Senate Majority Leader Scott Fitzgerald, R-Juneau, among those targeted for recall, said something will emerge before the legislative session ends in mid-March.
"I don't see us leaving town without a mining bill passed out of the state Senate," Fitzgerald said. "We've got to hustle."
Florida-based Gogebic Taconite wants to dig a miles-long open-pit iron mine in the Penokee Hills just south of Lake Superior and the Bad River Band of Lake Superior Chippewa's reservation. The company has promised the mine would create hundreds of new jobs across the economically depressed area and across the state in the Milwaukee area, home to a number of mining equipment manufacturers.
But company officials have put their plans on hold. They want legislators to guarantee a stopping point in the state's complex, open-ended permit application process.
Republicans have spent most of the last year working on legislation for the company. In December they unveiled a sweeping bill that would require the state Department of Natural Resources to approve an application within a year, eliminate contested case hearings — quasi-judicial proceedings that allow people and groups to challenge the DNR's permitting decisions — and bar anyone who isn't directly injured by a mining operation from bringing lawsuits alleging mining law or permit violations.
Conservationists insist the bill would ruin a huge swath of Wisconsin's cherished northwoods. They fear miners would unearth chemicals like mercury and lead that would seep into area trout streams and wetlands and eventually find their way into Lake Superior. The Bad River tribe in particular has raised concerns that mine pollution would wreck their traditional rice beds.
"What will we be leaving to that seventh generation?" tribal elder Joseph Rose said during a news conference Thursday. "Will there be clean water? Will there be fresh air? Will there be birds and animals?"
Gogebic Taconite President Bill Williams has dismissed opponents' criticism as fear-mongering. He said no one has conducted any chemical tests on the mine site's composition. He also said the company needs the Senate to move quickly.
"The rest of us in the real world have deadlines and goals to get the job done," he said. "If it ends in mid-March, we've lost another year. There's going to be a point in time when you've succeeded in chasing out a mining company by using delay tactics."
Debate in the Assembly was tense and messy.
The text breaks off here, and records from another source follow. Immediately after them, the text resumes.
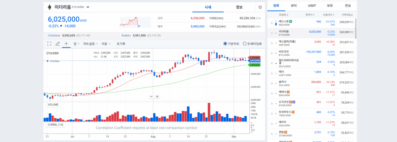Activate the crosshair plus tool
Screen dimensions: 397x142
click(66, 44)
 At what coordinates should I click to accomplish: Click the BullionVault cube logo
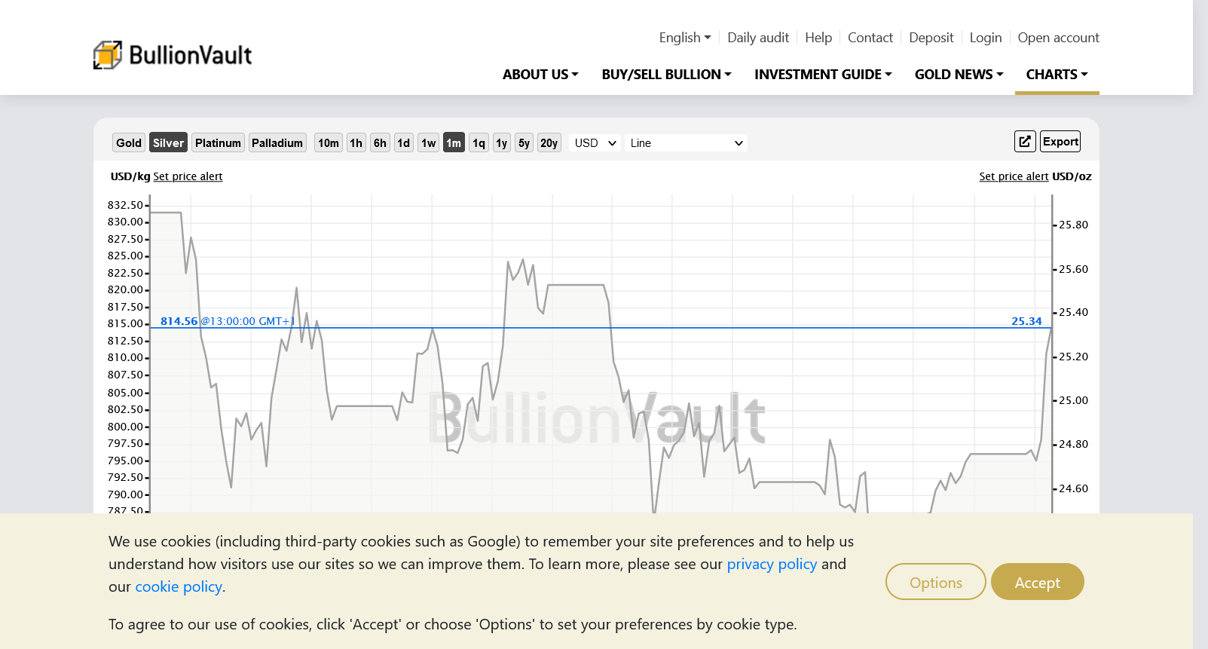pos(108,55)

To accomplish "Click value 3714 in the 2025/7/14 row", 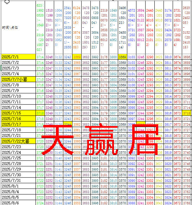I will 186,107.
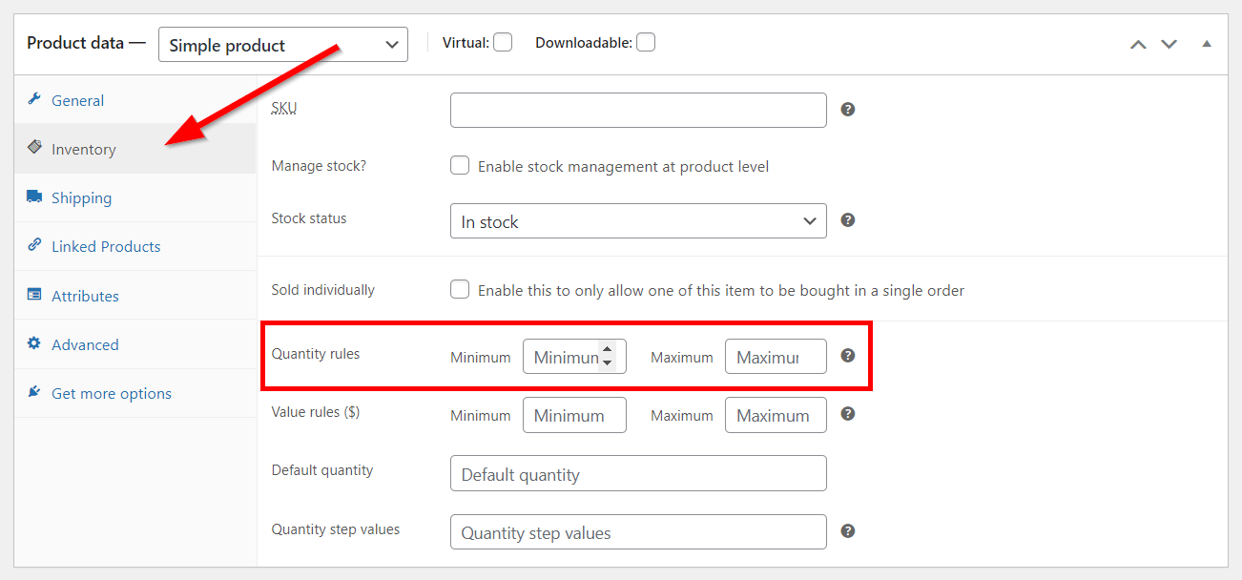Open the Shipping tab
This screenshot has height=580, width=1242.
81,197
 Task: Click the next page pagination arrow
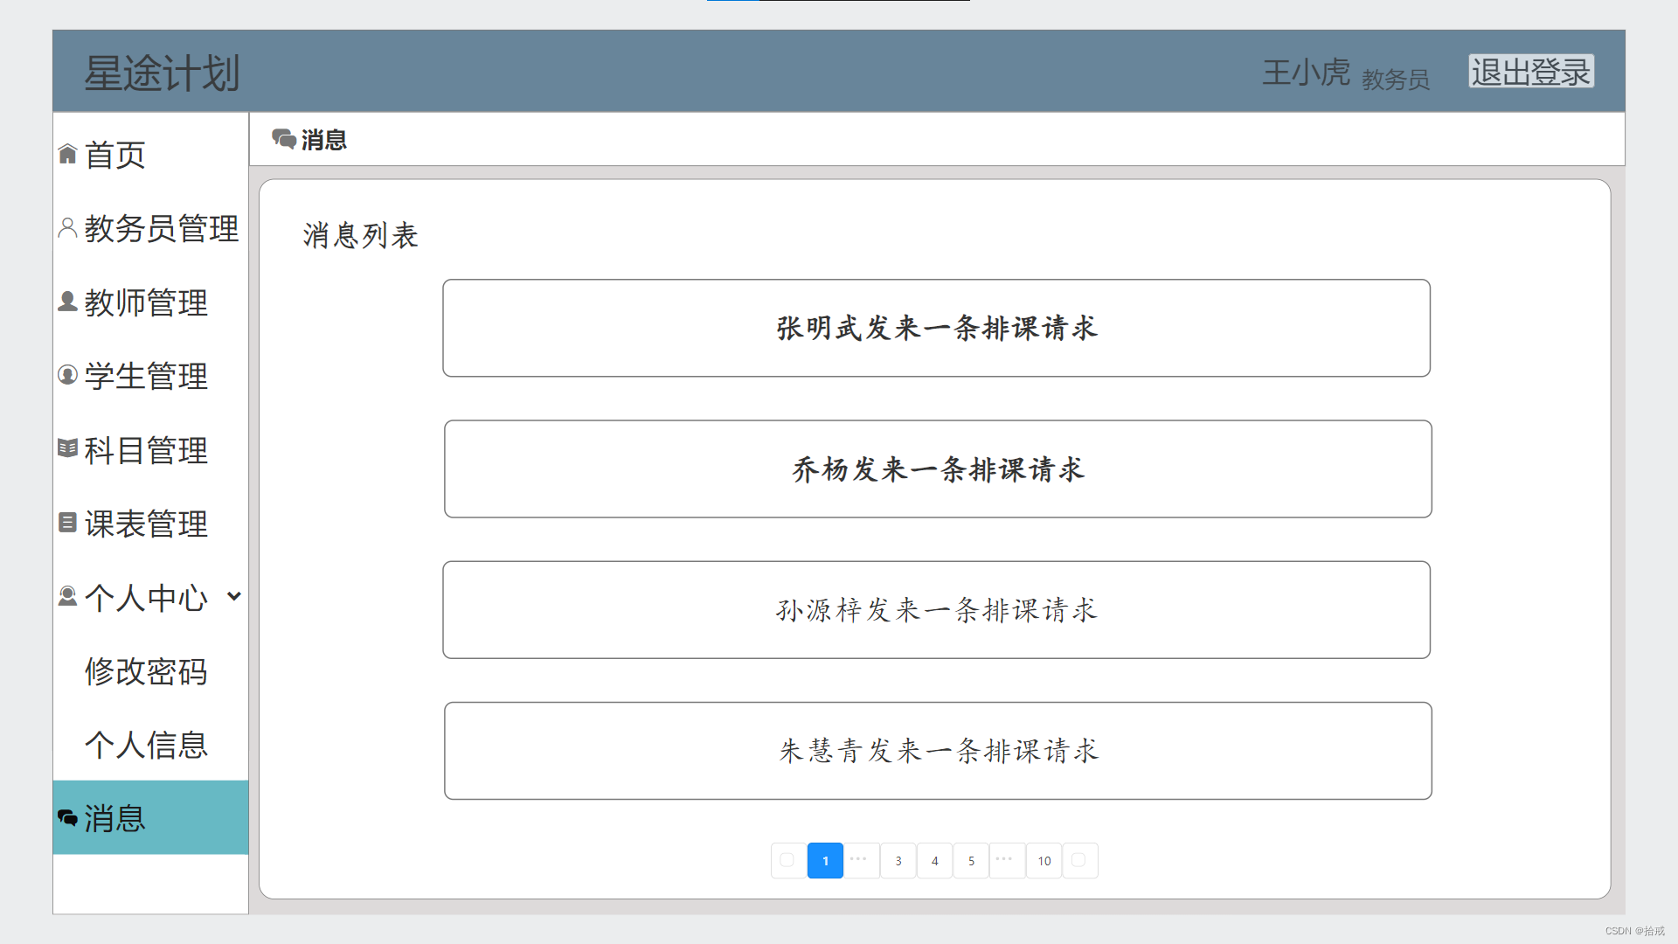pos(1079,861)

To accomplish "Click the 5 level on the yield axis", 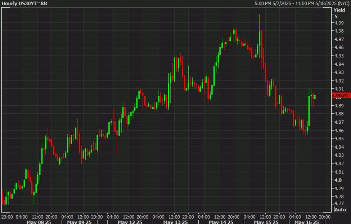I will (336, 17).
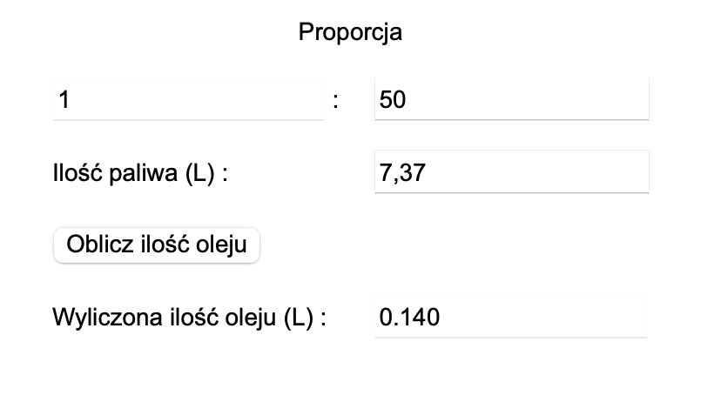Place cursor in the right proportion input
Image resolution: width=714 pixels, height=402 pixels.
click(x=511, y=100)
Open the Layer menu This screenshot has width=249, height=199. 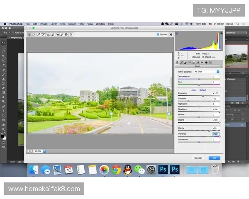pos(54,24)
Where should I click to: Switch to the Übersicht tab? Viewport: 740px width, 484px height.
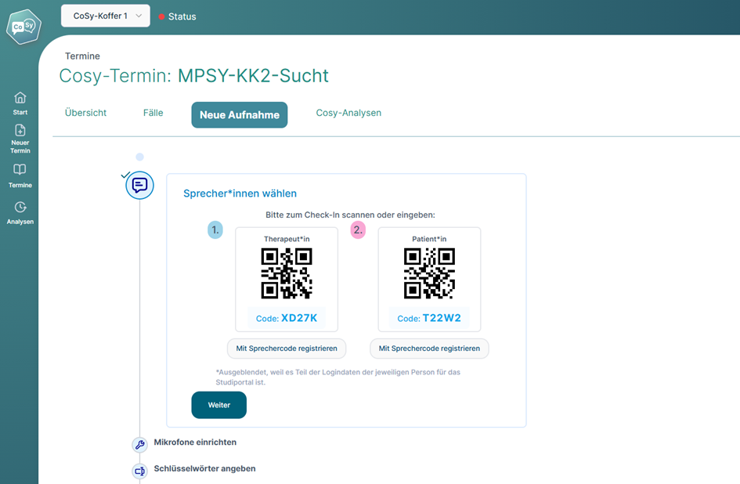click(x=85, y=112)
Democrats and their allies are still fuming over Republican Gov. Scott Walker's collective bargaining law, which strips most public workers of almost all their union rights. The plan sparked massive protests at the state Capitol last year, and last week Democrats turned in nearly 2 million signatures to state election officials in hopes of forcing Walker, Lt. Gov. Rebecca Kleefisch, Fitzgerald and the three other senators into recall elections.
Bands of hard-core demonstrators still gather in the Capitol daily to protest a variety of GOP proposals. On Thursday, they turned their wrath on the mining bill. They pounded a drum outside the Assembly chamber. They also gathered in the Assembly's overhead galleries and hurled obscenities under the cover of group coughs and throat-clearing.
Later they draped a banner over a gallery railing that read "Bury the Bill." Someone yelled out "Fascists!"
The display came hours after a handful of demonstrators heckled Walker during his State of the State speech in the same chamber Wednesday evening. Still stinging from the night before, Assembly President Pro Tem Bill Kramer, R-Waukesha, ordered police to remove all the spectators from the galleries.
"Great people," Speaker Jeff Fitzgerald, R-Horicon, Scott Fitzgerald's brother, yelled at a group of protesters. "A lot of class. A lot of class."
Undeterred, the protesters stood outside the chamber and screamed, "Shame! Shame! Shame!"